二元性一旦成为现实,便产生了一系列杰基尔无法控制的后果。他发现爱德华·海德,作为他本性中较少锻炼、较少疲惫的一面,比亨利·杰基尔更矮小、更瘦弱、更年轻。然而,海德的邪恶是绝对的:“所有我们遇到的人类,都是由善与恶混合而成;而爱德华·海德,在人类中独一无二,是纯粹的邪恶。

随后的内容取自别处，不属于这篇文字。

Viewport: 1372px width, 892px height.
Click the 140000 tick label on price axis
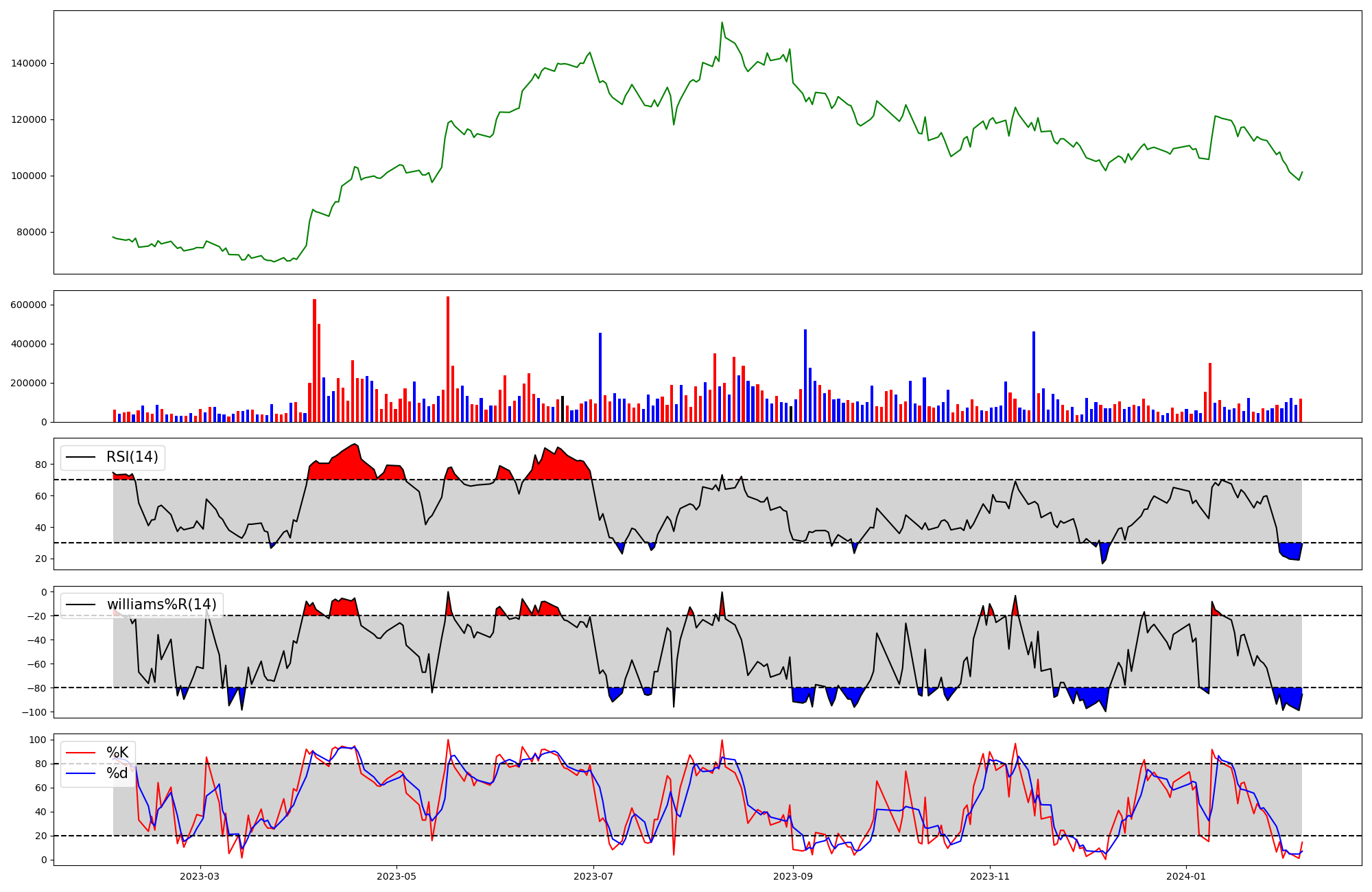coord(29,63)
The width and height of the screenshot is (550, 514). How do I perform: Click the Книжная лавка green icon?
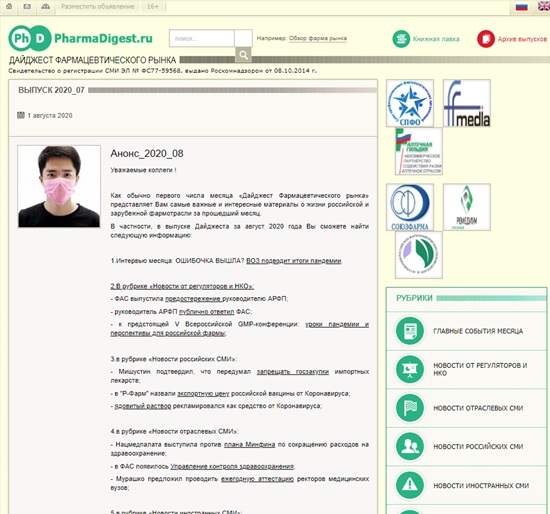401,39
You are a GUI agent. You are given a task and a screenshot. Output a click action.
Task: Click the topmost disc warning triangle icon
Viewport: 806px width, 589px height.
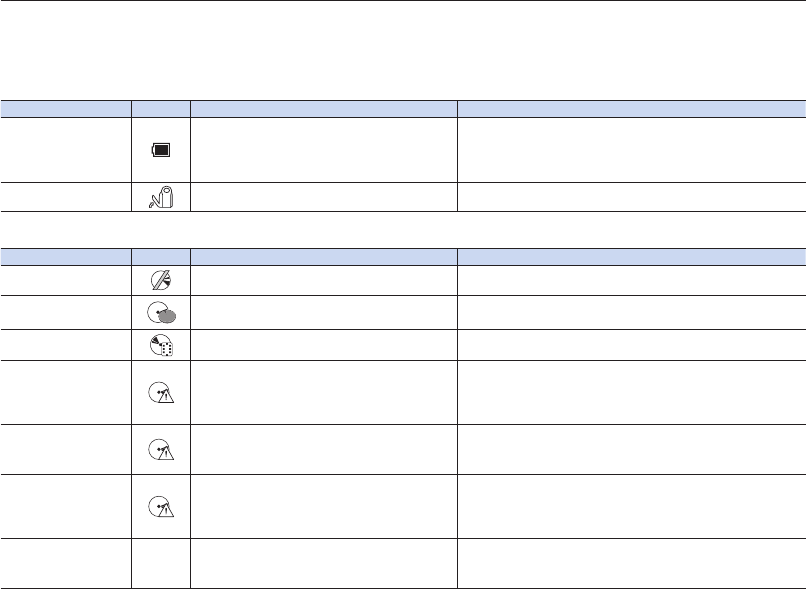point(161,391)
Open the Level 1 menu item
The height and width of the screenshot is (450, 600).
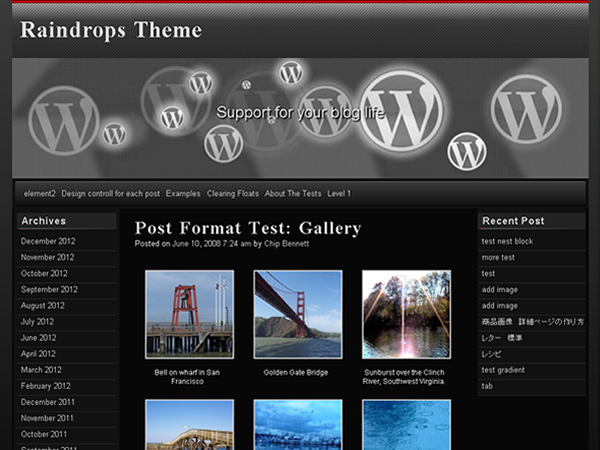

”杰基尔最初享受双重存在的自由,能够“在公众眼中带着一副和蔼可敬的重担蹒跚而行,而在一瞬间,像个学童一样,剥去这些借来的东西,一头扎进自由的海洋”。但他本性的平衡开始发生变化。他在床上经历了一次被动变身,醒来发现自己的手变成了海德那瘦削、多筋、多毛的手。他意识到“爱德华·海德的身体已经长高了”,并且自愿变身的权力可能被剥夺。曾经是摆脱杰基尔身体的困难,逐渐转移到另一边——他“正在慢慢失去对我原始和更好的自我的掌控,并逐渐与我的第二个更坏的自我融为一体”。这两种本性,尽管共享记忆,却发展出相互的仇恨。杰基尔视海德为“不仅地狱般而且无机的东西”——“深渊的污泥”,发出哭喊和声音——然而海德“与他结合得比妻子更紧密,比眼睛更紧密;被囚禁在他的肉体中,他听到它低语,感到它挣扎着要诞生”。而海德则憎恨必须回到杰基尔从属地位的必然性,玩着“猿猴般的把戏”,用杰基尔自己的手涂写亵渎之词,并毁坏杰基尔父亲的肖像。

##二元系统的最终崩溃

二元性最终证明是不可持续的。杰基尔最初赋予药物效力的盐是不纯的,当它用尽时,新的供应不再有效。他困在海德的身体里,只能通过巨大努力并在日益减少的药物即时刺激下维持杰基尔的形态。每时每刻,他都被预兆性的颤抖所侵袭;如果他睡着甚至打盹片刻,他就会作为海德醒来。海德的力量似乎随着杰基尔的病弱而增长。在他的最后陈述中,杰基尔写道,他是在“最后一份旧粉末的影响下”完成它,并且这是“除非奇迹发生,亨利·杰基尔最后一次能够思考自己的思想或看到自己的脸”。他结束了“那个不幸的亨利·杰基尔”的生命,留下海德面对绞刑架或找到释放自己的勇气。杰基尔曾梦想为解放的二元性,已成为一座监狱,唯一的逃脱是死亡。